◆ Stored records:
* * *

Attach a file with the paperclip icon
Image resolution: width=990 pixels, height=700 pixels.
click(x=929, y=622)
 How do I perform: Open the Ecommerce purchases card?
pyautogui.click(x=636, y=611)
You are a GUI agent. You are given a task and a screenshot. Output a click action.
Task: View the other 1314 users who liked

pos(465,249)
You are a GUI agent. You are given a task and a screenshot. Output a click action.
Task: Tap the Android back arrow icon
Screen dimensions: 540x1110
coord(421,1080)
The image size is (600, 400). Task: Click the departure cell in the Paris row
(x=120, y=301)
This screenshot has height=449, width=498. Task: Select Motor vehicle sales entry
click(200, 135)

* * *

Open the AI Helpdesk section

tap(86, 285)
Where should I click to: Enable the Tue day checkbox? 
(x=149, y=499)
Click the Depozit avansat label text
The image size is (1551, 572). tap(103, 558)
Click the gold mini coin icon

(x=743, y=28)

* * *

◆ TASK TO COMPLETE: Above are the records; print exactly the lines from the line with "How do I perform: Open" to the line with "Task: Tap the Android back arrow icon", including both, and nothing else.

◆ WRITTEN RESPONSE:
 How do I perform: Open the Ecommerce purchases card?
pyautogui.click(x=636, y=611)
You are a GUI agent. You are given a task and a screenshot. Output a click action.
Task: View the other 1314 users who liked

pos(465,249)
You are a GUI agent. You are given a task and a screenshot. Output a click action.
Task: Tap the Android back arrow icon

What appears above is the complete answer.